No findings were identified.

1R22 Surveillance Testing

a. Inspection Scope

The inspectors observed performance of STs and/or reviewed test data of selected risk-significant SSC(s) to assess whether test results satisfied TSs, the UFSAR, and PSEG procedure requirements. The inspectors verified that test acceptance criteria were clear, tests demonstrated operational readiness and were consistent with design documentation, test instrumentation had current calibrations and the range and accuracy for the application, tests were performed as written, and applicable test prerequisites were satisfied.
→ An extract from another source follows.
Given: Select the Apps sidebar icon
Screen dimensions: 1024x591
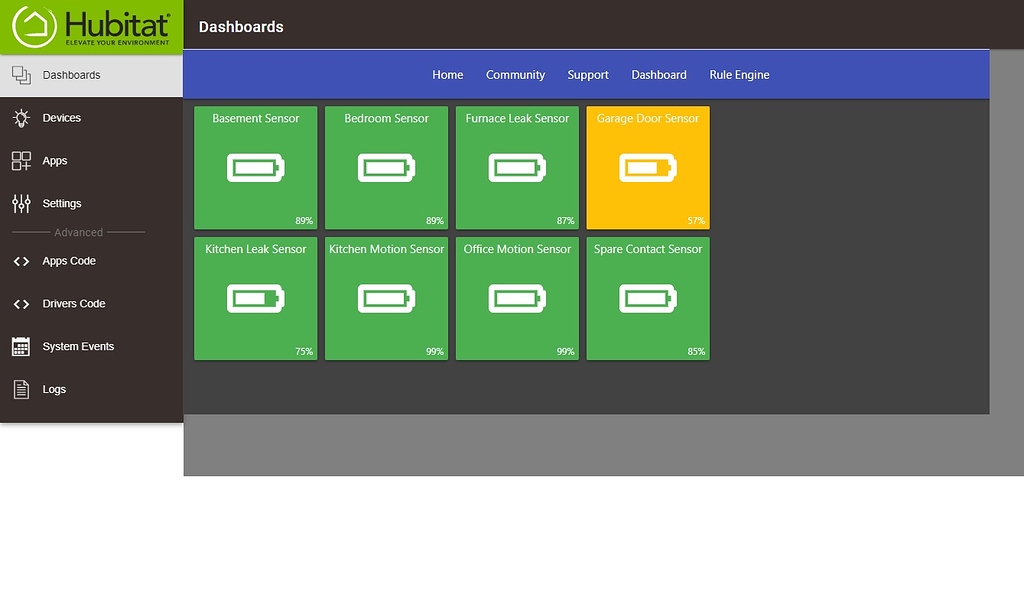Looking at the screenshot, I should click(x=19, y=160).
Upon test completion, the inspectors considered whether the test results supported that equipment was capable of performing the required safety functions. The inspectors reviewed the following STs:

  • D RHR pump ST on October 24
  • A SLC system ST on November 29
  • A safety auxiliaries cooling system ST on December 6

b. Findings

No findings were identified.

Cornerstone: Emergency Preparedness

1EP4 Emergency Action Level and Emergency Plan Changes (71114.04 - 1 Sample)

a. Inspection Scope

PSEG implemented various changes to the Hope Creek EALs, Emergency Plan, and Implementing Procedures. PSEG had determined that, in accordance with 10 CFR 50.54(q)(3), any change made to the EALs, Emergency Plan, and its lower-tier implementing procedures, had not resulted in any reduction in effectiveness of the Plan, and that the revised Plan continued to meet the standards in 50.47(b) and the requirements of 10 CFR Part 50 Appendix E.
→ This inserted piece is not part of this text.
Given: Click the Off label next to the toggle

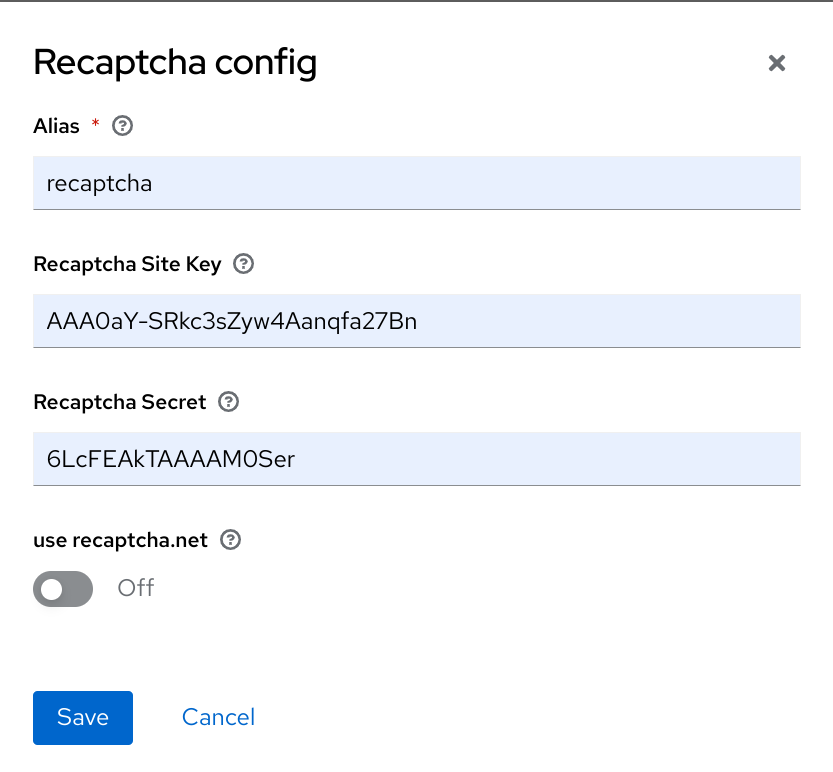Looking at the screenshot, I should point(136,588).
The inspectors performed an in-office review of all EAL and Emergency Plan changes submitted by PSEG as required by 10 CFR 50.54(q)(5), including the changes to lower-tier emergency plan implementing procedures, to evaluate for any potential reductions in effectiveness of the Emergency Plan. This review by the inspectors was not documented in an NRC Safety Evaluation Report and does not constitute formal NRC approval of the changes. Therefore, these changes remain subject to future NRC inspection in their entirety. The requirements in 10 CFR 50.54(q) were used as reference criteria. The specific documents reviewed during this inspection are listed in the Attachment.

b. Findings

No findings were identified.

1EP6 Drill Evaluation

Emergency Preparedness Training Observations

a. Inspection Scope

The inspectors observed simulator training evolutions for licensed operators on October 4, and October 11, which required emergency plan implementation by an operations crew. PSEG planned these evolutions to be evaluated and included in performance indicator (PI) data regarding drill and exercise performance. The inspectors observed event classification and notification activities performed by the crew.

The inspectors also attended the post-evolution critique for the scenario. The focus of the inspectors activities was to note any weaknesses and deficiencies in the crews performance and ensure that PSEG evaluators noted the same issues and entered them into the CAP.

b. Findings

No findings were identified.

RADIATION SAFETY

Cornerstones: Occupational and Public Radiation Safety

2RS8 Radioactive Solid Waste Processing and Radioactive Material Handling, Storage, and

Transportation (71124.08 - 6 samples)

a. Inspection Scope

The inspectors verified the effectiveness of PSEGs programs for processing, handling, storage, and transportation of radioactive material. The inspectors used the requirements of 49 Code of Federal Regulations (CFR) 170-177, 10 CFR Part 20, 61, and 71, applicable industry standards, Regulatory Guides, and procedures required by TSs as criteria for determining compliance.

Inspection Planning

The inspectors conducted an in-office review of the solid radioactive waste system description in the UFSAR, the process control program, and the recent radiological effluent release report for information on the types, amounts, and processing of radioactive waste disposed. The inspectors reviewed the scope of quality assurance audits performed for this area since the last inspection.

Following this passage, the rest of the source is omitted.